Diese an sich schon erschütternden Zahlen steigen neuerdings rapide. In den letzten zwei Monaten starben allein elf Mitglieder der maoistischen Partei Bayan Muna sowie weitere Persönlichkeiten unterschiedlicher linker Orientierung, wie der Generalsekretär des Landreformnetzwerkes UNORKA Eric Cabanit oder der Pfarrer Jamias Tinambacan von der United Church of Christ of the Philippines (UCCP).

Die Regierung streitet jede Verantwortung für die Morde ab. Zwar hat die Präsidentin eine Sondereinheit der Polizei für die Untersuchung von Journalistenmorden eingesetzt, von allen politischen Morden seit 2001 kam es jedoch bisher in nur fünf Fällen zu Verurteilungen, während noch keiner der mutmaßlichen Drahtzieher – die überwiegend in Militär, Großgrundbesitzertum und der politischen und ökonomischen Elite vermutet werden – verhaftet wurde.

Die kommunistische New People’s Army (NPA) hat sich - auch in jüngerer Vergangenheit - politischer Feinde unter Landreformaktivisten und Kritikern der kommunistischen Partei brutal entledigt. Der Justizminister sowie der Innenminister schieben nun jedoch einen bedeutend größeren Anteil der politischen Morde, unter anderem auch an Bayan Muna Mitgliedern, auf NPA-interne „Säuberungsaktionen“ – eine klare Verzerrung der Tatsachen um Verantwortung abzuwälzen, wie es scheint. Der Mord am 30. Mai 2006 an dem ehemaligen Friedensberater und NPA-Aussteiger Sotero Llamas, dem jedoch vorgeworfen wurde an den Umsturzversuchen Ende Februar beteiligt gewesen zu sein, zeigt, wie gefährlich das Leben auch für pluralistische Aktivisten geworden ist. Polizei und Militär schoben den Mord unmittelbar der NPA zu.

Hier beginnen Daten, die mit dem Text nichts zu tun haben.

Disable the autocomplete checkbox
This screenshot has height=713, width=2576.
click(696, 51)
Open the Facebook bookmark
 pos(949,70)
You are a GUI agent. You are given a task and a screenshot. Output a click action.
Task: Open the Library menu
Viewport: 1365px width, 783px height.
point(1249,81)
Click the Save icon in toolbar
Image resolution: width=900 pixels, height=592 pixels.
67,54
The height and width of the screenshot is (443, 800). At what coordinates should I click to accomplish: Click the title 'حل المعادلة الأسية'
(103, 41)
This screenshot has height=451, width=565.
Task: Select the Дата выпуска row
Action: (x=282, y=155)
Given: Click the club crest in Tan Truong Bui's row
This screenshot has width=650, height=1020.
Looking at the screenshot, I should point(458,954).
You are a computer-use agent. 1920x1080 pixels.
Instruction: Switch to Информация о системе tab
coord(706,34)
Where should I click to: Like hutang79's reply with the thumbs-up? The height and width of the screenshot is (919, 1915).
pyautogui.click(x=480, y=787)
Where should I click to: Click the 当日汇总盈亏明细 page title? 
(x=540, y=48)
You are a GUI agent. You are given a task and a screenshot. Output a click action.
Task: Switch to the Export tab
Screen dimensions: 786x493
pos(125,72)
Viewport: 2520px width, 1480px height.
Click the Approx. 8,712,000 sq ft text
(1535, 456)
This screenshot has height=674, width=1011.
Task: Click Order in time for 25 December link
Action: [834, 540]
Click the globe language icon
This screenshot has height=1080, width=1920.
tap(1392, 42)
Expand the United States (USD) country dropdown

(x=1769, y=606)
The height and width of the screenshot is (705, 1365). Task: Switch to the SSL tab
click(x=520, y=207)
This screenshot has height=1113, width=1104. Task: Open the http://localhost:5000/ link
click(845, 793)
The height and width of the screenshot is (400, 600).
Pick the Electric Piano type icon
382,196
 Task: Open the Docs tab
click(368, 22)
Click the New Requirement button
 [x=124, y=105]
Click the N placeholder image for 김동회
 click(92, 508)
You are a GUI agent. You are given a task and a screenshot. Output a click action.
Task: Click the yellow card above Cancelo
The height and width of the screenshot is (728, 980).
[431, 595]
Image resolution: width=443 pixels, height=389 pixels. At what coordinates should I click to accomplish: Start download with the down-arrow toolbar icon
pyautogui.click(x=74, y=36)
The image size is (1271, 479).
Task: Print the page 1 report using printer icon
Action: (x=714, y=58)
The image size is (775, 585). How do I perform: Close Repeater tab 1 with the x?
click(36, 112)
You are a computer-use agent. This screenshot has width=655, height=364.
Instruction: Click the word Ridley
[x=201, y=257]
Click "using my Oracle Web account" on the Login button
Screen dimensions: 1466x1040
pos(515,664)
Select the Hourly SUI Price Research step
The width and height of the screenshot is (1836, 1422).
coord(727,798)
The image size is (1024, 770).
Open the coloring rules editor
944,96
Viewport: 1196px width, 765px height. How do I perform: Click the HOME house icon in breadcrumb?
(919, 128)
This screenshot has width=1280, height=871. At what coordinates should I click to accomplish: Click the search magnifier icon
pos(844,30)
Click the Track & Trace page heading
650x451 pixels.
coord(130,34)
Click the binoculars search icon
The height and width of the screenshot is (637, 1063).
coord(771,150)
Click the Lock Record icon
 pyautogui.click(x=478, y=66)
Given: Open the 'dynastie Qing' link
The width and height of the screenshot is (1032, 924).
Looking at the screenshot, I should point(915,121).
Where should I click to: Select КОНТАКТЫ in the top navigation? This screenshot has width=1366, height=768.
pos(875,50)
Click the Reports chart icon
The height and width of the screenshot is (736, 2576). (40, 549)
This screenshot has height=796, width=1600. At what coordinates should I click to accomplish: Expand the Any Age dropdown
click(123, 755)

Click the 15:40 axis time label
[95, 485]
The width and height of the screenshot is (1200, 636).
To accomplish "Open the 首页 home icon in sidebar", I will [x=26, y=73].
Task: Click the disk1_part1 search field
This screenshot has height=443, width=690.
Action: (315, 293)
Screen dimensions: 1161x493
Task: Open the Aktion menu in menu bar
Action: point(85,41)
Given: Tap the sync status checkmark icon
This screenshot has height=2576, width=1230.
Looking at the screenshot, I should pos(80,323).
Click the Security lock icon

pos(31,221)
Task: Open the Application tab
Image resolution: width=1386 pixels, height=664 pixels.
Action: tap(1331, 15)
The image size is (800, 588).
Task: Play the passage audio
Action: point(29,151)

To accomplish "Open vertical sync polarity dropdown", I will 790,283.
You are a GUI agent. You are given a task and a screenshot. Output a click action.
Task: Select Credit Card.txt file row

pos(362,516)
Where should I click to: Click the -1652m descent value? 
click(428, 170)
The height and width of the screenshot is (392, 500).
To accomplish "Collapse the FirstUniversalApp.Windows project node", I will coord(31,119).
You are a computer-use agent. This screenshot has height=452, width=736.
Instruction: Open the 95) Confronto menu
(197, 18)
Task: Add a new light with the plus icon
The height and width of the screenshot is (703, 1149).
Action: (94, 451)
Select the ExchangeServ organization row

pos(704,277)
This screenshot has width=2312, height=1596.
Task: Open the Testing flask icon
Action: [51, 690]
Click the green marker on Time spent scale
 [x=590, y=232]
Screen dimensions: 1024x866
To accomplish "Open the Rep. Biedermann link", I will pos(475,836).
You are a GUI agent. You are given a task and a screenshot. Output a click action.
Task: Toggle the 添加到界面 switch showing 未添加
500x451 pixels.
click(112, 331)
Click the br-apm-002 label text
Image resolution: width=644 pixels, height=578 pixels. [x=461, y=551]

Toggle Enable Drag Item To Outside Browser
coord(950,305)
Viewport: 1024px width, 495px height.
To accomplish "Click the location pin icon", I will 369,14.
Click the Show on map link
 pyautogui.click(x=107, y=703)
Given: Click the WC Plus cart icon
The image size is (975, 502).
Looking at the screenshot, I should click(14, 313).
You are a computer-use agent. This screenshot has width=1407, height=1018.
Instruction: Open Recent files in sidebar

In wieweit der neuerliche Anstieg an Morden in Verbindung mit Rücktrittsforderungen und Putschversuchen gegen die Präsidentin steht, ist unklar. Dass die umgebrachten Aktivisten jedoch auch zu Arroyos politischen Feinden zählen, könnte die Unfähigkeit der Regierung sich des Problems anzunehmen zumindest teilweise erklären. So wird die im Januar 2006 beschlossene Beförderung von Generalmajor Palparan, dem vorgeworfen wird für 38 Morde an Bayan Muna Mitgliedern in von ihm kontrollierten Gebieten verantwortlich zu sein, von vielen als Gutheißung seiner brutalen Aufstandsbekämpfungsmaßnahmen verstanden. Palparan erklärte erst Anfang April, das Land bis zu seiner Pensionierung am 21. September 2006 von der NPA „säubern“ zu wollen. Laut Zeitungsberichten hat das Militär ein Kopfgeld von etwa 400 US-Dollar für jeden Bereichsleiter der NPA ausgeschrieben – ob tot oder lebendig.

Die Aufforderung des Vorsitzenden der philippinischen Menschenrechtskommission, Purificiacion Quisumbing, am 22. Mai, die Morde verantwortungsvoll zu untersuchen, quittierte der Justizminister Gonzalez unlängst mit den Worten: „Ich denke, die Menschenrechtskommission glaubt immer, dass alle Linken Kandidaten für die Heiligsprechung sind, und dass die Regierung immer unrecht hat.“ Sein Lösungsvorschlag: Er setzt sich dafür ein, dass bedrohte Journalisten leichter einen Waffenschein erhalten um sich selbst bewaffnen zu können. Der Superintendent der nationalen Polizei Samuel Pagdilao kommentiert achselzuckend: „Wissen Sie, bei Verbrechen gibt es einen Trend ... manchmal fällt er, manchmal steigt er – es fluktuiert halt und folgt der Sinuskurve. (...) Ein Anstieg der Kriminalitätsrate heißt noch nicht, dass die Polizei versagt hat. Ich glaube nicht, dass es überhaupt möglich ist in einer perfekten Welt zu leben.“

(1) Anmerkung der Redaktion: Seit Redaktionsschluss sind weitere Aktivisten erschossen worden. So wurde der Mitarbeiter der United Church of Christ of the Philippines (UCCP) Noli Capulong am 27. Mai auf dem Heimweg mit vier Schüssen ermordet.